Jenna vergoss wieder einige Tränen und legte eine Blume auf den Flecken Erde, der Annas Grab sein sollte. Nach der kurzen Zeremonie gingen sie wieder nach Hause. Nathaniel gab ihr noch den Rat, wenigstens mal mit Silvana zu sprechen, doch das war Jenna momentan ziemlich egal.
Zurück in ihrem Zimmer kramte Jenna die Münze mit dem eingeprägten Baum hervor und gab sie Lucian, der sie erstaunt betrachtete.
„Sie ist wunderschön. Wo hast du sie her?"
„Ich habe sie prägen lassen. Sie ist für dich."
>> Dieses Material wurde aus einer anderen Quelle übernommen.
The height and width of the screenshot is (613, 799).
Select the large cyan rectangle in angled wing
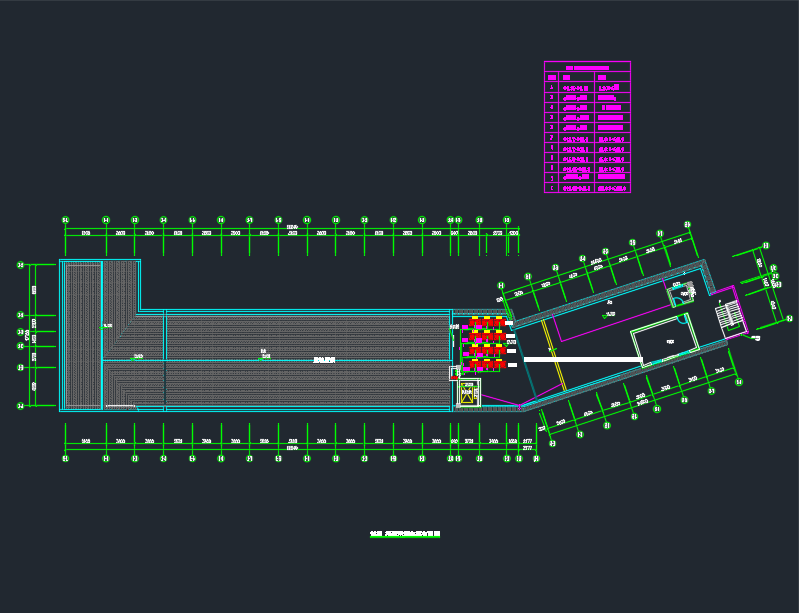click(664, 340)
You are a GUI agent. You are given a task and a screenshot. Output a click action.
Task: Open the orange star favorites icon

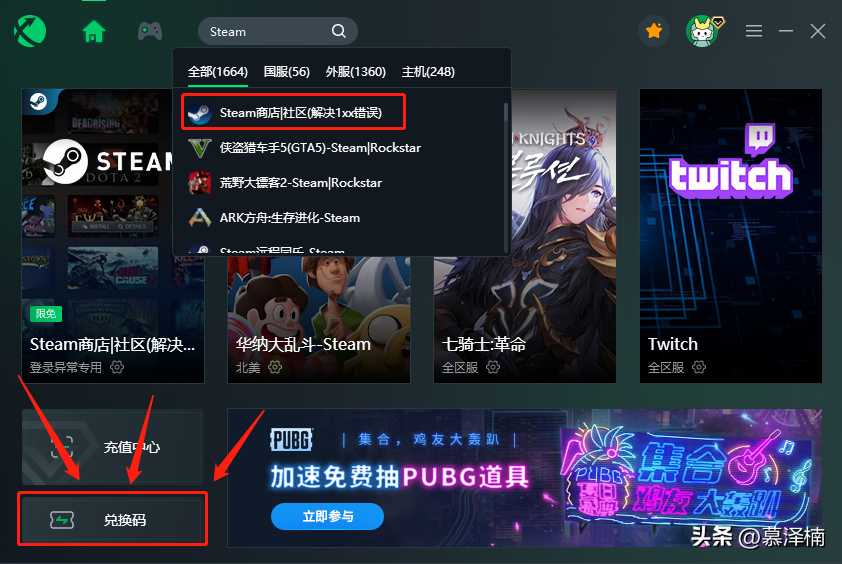coord(654,31)
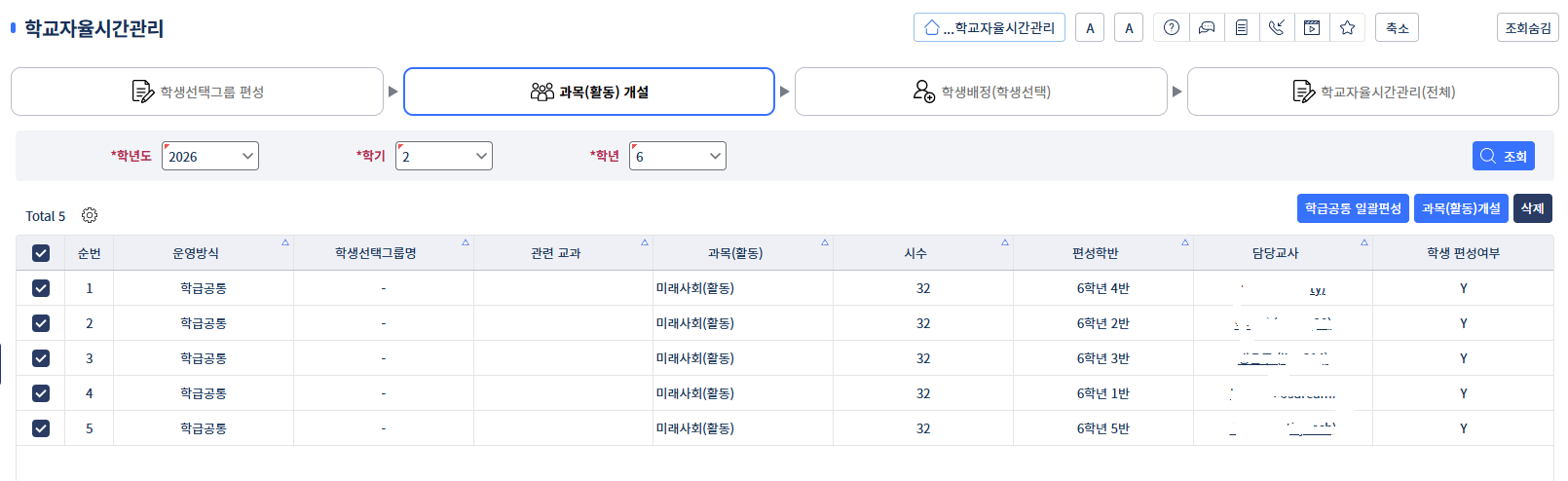The image size is (1568, 481).
Task: Click the 삭제 delete button
Action: pos(1532,208)
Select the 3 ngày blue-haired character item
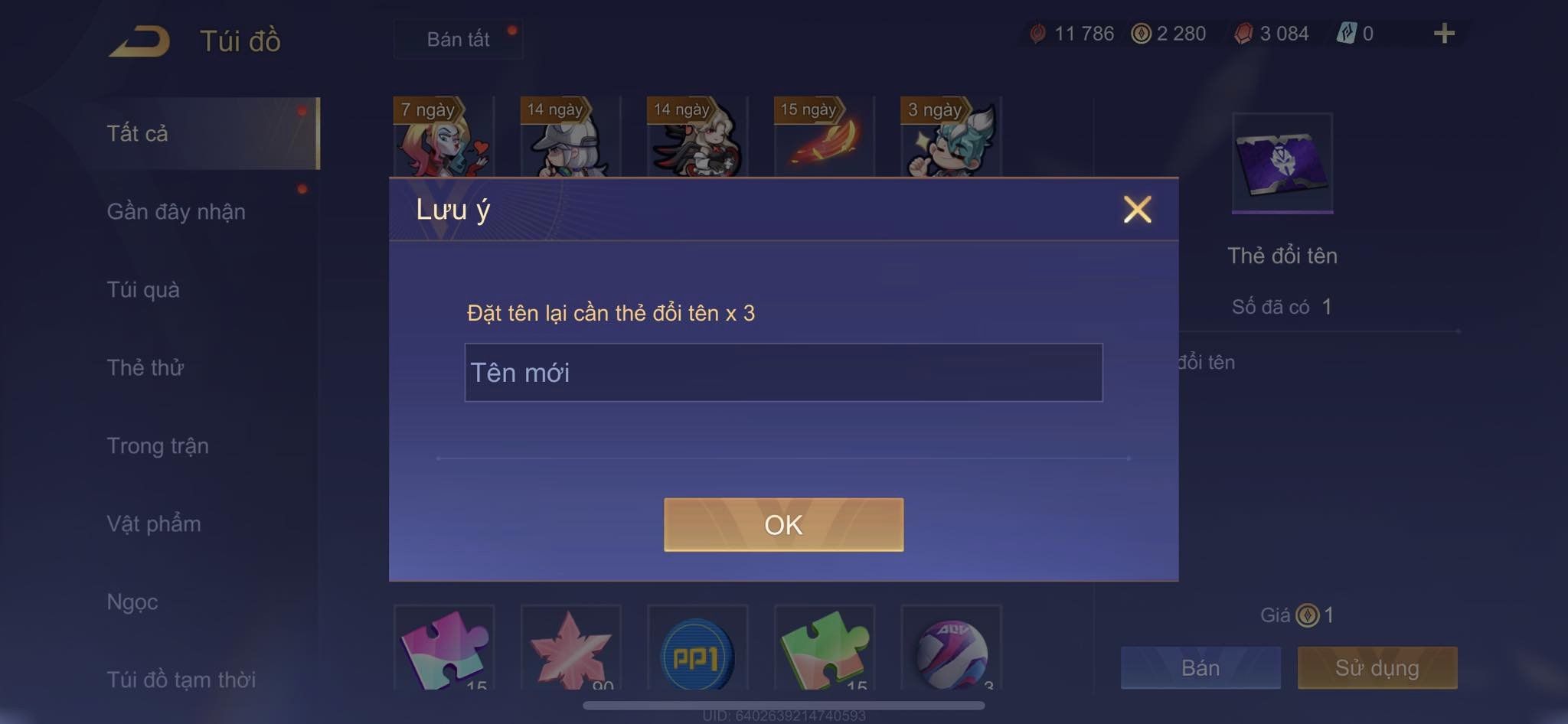Image resolution: width=1568 pixels, height=724 pixels. tap(951, 137)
„Und womit verdiene ich so etwas?"
„Damit, dass du einfach du selbst bist und dass du versuchst, für mich da zu sein und gleichzeitig deine Verpflichtungen dem Volk gegenüber zu erfüllen. Ich habe deine Drachenschuppe und ich will, dass du etwas Besonderes von mir hast."
„Ich hatte eigentlich gemeint, womit ich so etwas absolut großartiges wie dich verdient habe."
Er sah sie liebevoll an und zog sie an sich.
„Wenn das alles vorbei ist, werde ich mehr Zeit für dich haben."
Als Antwort kuschelte sie sich nur an ihn und schlief so schließlich ein, bis er sie ins Bett legte.